*Exercise instructions:*
Taking the line that contains "Viewport: 600px width, 400px height." as the first, copy each line exactly up to and including the last line below.

[Saved data entries]
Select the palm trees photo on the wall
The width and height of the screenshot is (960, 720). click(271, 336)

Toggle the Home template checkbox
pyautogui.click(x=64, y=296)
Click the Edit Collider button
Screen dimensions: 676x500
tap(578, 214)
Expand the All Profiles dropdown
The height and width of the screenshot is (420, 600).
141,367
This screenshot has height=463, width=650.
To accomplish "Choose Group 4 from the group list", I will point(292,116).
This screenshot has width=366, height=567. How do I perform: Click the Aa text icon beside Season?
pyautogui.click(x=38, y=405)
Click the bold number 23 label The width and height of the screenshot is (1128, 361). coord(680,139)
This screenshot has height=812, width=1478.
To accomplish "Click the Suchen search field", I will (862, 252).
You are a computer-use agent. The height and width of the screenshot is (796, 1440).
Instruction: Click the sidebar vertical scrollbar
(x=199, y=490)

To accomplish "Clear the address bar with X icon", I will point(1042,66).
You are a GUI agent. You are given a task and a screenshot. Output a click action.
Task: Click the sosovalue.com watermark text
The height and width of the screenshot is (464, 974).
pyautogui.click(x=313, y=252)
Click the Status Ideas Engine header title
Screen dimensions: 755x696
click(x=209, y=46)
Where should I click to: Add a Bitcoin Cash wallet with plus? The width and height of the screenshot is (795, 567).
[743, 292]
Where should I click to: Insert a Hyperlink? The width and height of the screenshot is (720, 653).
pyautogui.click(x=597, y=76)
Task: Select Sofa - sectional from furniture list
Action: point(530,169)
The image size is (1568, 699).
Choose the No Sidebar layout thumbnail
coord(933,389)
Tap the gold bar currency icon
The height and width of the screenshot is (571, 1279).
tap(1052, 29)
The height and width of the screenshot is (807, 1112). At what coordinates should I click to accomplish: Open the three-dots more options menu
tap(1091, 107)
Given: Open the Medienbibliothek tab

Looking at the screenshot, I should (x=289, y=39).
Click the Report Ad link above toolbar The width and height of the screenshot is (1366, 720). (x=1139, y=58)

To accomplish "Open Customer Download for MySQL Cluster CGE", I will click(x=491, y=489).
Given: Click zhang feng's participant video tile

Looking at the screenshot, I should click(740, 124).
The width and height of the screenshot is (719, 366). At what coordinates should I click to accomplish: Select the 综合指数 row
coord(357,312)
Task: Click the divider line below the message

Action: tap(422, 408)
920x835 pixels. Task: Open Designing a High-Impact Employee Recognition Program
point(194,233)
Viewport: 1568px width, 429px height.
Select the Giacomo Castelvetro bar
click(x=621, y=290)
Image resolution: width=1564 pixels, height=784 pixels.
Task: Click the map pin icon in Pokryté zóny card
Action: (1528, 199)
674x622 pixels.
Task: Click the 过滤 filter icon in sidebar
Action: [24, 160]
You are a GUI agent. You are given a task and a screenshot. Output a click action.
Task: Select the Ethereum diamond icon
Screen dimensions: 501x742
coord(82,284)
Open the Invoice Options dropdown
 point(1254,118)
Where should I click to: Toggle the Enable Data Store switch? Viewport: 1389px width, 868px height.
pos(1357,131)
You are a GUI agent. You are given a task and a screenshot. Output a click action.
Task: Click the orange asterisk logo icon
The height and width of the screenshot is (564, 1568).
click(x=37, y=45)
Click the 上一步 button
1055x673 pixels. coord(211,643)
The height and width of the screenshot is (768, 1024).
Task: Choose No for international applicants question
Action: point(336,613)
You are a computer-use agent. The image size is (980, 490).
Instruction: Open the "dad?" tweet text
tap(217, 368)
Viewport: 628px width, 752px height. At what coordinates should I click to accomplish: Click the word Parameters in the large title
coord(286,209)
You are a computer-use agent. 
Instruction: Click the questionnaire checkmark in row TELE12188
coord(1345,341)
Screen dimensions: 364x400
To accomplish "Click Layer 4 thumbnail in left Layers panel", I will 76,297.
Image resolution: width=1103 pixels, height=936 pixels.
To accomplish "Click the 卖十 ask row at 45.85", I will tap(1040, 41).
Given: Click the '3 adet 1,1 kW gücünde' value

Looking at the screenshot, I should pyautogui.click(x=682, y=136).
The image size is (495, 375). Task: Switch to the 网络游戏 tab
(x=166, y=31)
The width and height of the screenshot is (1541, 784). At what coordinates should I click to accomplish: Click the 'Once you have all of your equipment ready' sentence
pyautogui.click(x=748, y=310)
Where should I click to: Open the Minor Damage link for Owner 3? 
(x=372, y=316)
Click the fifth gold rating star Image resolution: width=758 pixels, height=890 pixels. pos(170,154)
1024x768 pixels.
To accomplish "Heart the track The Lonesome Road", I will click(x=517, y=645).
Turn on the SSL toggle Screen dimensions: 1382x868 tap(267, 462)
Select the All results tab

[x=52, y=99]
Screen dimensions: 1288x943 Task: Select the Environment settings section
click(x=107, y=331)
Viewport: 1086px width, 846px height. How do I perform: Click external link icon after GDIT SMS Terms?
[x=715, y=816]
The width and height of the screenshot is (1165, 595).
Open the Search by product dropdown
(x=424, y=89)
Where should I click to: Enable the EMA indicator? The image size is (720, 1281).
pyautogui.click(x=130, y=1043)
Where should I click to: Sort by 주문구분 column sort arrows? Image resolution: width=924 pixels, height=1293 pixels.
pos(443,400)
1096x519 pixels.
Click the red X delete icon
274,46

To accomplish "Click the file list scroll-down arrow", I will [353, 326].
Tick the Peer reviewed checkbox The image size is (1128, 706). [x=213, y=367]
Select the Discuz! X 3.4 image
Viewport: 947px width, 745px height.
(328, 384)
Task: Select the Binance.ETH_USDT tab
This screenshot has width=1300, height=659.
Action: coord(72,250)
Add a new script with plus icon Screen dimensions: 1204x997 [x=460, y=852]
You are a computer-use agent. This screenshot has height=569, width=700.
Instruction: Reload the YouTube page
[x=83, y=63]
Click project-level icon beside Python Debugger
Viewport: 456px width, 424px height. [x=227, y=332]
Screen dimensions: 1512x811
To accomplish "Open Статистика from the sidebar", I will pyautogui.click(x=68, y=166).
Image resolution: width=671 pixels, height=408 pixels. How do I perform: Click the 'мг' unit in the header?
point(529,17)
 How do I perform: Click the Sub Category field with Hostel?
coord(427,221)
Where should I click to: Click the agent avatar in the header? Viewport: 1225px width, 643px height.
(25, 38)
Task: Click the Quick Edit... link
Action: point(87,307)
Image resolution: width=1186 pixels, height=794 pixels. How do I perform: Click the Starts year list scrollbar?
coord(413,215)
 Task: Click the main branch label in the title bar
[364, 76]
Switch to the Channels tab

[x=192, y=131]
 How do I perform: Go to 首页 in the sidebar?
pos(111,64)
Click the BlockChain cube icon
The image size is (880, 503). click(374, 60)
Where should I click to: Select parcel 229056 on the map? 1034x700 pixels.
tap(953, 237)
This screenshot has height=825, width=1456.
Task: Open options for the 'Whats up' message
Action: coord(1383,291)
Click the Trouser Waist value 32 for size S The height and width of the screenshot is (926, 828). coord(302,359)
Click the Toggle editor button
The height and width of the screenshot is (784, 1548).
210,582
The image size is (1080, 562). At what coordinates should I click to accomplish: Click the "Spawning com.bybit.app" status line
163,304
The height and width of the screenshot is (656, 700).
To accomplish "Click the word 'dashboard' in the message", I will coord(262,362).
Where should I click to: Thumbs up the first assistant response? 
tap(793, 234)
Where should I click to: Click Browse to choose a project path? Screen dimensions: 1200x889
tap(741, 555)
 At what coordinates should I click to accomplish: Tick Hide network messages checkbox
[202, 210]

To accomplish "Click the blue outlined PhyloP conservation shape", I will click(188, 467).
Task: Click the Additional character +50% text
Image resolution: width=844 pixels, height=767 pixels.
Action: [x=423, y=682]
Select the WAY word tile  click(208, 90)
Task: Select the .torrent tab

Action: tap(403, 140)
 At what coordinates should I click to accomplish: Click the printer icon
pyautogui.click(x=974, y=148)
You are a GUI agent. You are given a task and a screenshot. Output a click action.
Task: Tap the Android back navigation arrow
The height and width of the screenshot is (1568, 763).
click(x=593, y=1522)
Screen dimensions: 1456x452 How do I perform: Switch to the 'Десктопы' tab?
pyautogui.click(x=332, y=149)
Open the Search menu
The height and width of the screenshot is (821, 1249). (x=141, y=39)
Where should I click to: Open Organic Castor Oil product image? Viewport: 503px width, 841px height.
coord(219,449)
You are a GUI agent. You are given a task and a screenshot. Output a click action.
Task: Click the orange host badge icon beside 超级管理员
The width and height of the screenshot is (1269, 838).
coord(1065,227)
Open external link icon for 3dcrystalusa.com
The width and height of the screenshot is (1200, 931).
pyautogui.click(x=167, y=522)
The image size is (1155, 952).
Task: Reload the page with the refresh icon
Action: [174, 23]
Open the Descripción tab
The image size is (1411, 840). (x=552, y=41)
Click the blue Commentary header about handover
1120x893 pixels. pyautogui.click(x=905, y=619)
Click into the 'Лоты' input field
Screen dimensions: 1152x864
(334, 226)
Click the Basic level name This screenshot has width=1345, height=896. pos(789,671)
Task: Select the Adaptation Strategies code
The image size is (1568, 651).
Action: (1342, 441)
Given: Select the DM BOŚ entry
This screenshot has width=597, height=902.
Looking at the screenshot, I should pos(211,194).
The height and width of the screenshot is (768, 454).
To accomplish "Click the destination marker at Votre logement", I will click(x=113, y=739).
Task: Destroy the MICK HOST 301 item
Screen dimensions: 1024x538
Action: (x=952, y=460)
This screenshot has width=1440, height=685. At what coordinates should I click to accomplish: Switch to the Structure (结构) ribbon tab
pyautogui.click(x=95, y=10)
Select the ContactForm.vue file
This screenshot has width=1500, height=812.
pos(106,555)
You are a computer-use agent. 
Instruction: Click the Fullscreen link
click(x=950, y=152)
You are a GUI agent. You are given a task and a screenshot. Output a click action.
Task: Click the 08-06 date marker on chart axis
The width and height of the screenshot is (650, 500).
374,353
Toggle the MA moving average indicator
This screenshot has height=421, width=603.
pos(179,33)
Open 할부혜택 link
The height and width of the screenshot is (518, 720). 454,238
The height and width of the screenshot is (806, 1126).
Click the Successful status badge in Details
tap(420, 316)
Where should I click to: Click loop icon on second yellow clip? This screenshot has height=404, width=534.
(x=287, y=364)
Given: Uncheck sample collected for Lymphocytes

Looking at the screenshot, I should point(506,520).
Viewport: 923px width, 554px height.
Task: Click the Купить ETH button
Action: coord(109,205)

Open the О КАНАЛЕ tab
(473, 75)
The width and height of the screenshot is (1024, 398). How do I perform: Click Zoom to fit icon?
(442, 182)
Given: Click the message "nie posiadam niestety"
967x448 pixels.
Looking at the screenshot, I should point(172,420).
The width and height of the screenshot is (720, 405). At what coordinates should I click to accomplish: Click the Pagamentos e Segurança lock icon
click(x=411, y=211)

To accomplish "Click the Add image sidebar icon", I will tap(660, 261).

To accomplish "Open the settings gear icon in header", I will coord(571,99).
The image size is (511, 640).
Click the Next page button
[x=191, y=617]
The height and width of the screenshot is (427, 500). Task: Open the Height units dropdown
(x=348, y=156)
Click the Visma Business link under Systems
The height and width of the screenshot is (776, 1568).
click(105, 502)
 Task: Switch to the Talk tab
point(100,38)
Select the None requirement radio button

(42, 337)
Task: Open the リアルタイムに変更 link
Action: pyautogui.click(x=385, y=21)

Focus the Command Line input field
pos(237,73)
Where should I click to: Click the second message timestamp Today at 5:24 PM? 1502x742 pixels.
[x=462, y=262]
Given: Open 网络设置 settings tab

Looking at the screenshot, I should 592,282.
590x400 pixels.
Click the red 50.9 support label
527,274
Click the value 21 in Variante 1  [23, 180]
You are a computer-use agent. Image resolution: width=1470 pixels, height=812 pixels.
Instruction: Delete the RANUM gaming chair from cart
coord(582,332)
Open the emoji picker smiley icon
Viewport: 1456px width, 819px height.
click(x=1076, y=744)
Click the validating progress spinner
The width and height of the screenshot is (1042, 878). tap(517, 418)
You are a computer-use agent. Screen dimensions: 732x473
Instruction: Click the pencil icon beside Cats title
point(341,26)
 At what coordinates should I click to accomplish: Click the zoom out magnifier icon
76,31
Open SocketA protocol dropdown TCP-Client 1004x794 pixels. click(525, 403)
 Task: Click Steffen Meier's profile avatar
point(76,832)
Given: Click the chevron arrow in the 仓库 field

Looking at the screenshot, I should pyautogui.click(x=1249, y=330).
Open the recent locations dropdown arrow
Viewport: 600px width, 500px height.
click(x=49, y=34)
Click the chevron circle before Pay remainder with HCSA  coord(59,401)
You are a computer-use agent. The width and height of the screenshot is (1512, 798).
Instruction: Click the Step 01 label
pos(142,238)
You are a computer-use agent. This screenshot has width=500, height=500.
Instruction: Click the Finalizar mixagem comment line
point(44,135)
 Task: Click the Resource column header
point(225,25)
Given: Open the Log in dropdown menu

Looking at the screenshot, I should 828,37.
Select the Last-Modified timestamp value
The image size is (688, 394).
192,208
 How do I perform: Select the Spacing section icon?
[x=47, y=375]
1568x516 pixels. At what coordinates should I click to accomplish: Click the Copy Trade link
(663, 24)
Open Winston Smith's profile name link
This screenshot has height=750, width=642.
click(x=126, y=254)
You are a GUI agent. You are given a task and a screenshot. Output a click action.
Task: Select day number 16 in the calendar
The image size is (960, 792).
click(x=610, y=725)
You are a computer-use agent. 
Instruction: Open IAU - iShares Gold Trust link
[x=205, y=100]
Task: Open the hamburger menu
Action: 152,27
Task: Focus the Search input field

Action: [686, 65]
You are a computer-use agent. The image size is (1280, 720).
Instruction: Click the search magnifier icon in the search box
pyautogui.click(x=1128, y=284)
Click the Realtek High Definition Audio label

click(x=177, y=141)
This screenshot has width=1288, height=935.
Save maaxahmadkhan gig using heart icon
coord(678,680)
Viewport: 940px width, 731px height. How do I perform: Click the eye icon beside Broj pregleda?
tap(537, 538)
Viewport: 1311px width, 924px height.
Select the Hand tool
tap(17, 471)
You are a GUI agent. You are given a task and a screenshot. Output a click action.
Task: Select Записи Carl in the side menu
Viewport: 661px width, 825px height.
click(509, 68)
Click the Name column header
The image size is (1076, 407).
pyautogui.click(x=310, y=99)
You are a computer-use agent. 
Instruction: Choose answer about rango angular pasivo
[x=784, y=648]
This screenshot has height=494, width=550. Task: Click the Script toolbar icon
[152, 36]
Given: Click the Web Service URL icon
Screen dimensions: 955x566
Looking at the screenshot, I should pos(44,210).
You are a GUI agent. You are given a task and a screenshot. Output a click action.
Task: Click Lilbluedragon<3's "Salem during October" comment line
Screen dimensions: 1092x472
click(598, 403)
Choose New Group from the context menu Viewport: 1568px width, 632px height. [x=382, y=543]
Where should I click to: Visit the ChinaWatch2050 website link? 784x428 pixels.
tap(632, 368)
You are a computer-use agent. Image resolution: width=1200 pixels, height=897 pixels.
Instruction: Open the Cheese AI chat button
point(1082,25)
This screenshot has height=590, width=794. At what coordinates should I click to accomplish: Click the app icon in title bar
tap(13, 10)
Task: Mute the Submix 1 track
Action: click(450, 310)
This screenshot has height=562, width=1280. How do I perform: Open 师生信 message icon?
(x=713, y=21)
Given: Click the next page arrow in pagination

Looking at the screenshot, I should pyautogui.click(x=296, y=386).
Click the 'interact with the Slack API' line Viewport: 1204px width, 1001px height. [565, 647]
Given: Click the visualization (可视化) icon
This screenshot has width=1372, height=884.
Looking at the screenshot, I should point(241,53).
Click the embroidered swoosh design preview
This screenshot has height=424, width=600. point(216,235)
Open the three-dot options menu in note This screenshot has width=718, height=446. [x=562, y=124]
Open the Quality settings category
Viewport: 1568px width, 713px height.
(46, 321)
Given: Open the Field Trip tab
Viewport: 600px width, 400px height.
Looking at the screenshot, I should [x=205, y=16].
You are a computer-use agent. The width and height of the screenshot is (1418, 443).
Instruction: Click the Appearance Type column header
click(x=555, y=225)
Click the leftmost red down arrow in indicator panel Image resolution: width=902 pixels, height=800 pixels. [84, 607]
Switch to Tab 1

*Your response:*
Viewport: 600px width, 400px height.
Looking at the screenshot, I should [x=205, y=16].
You are a computer-use agent. The width and height of the screenshot is (1418, 443).
Instruction: Click the Appearance Type column header
click(x=555, y=225)
Click the leftmost red down arrow in indicator panel Image resolution: width=902 pixels, height=800 pixels. [84, 607]
Switch to Tab 1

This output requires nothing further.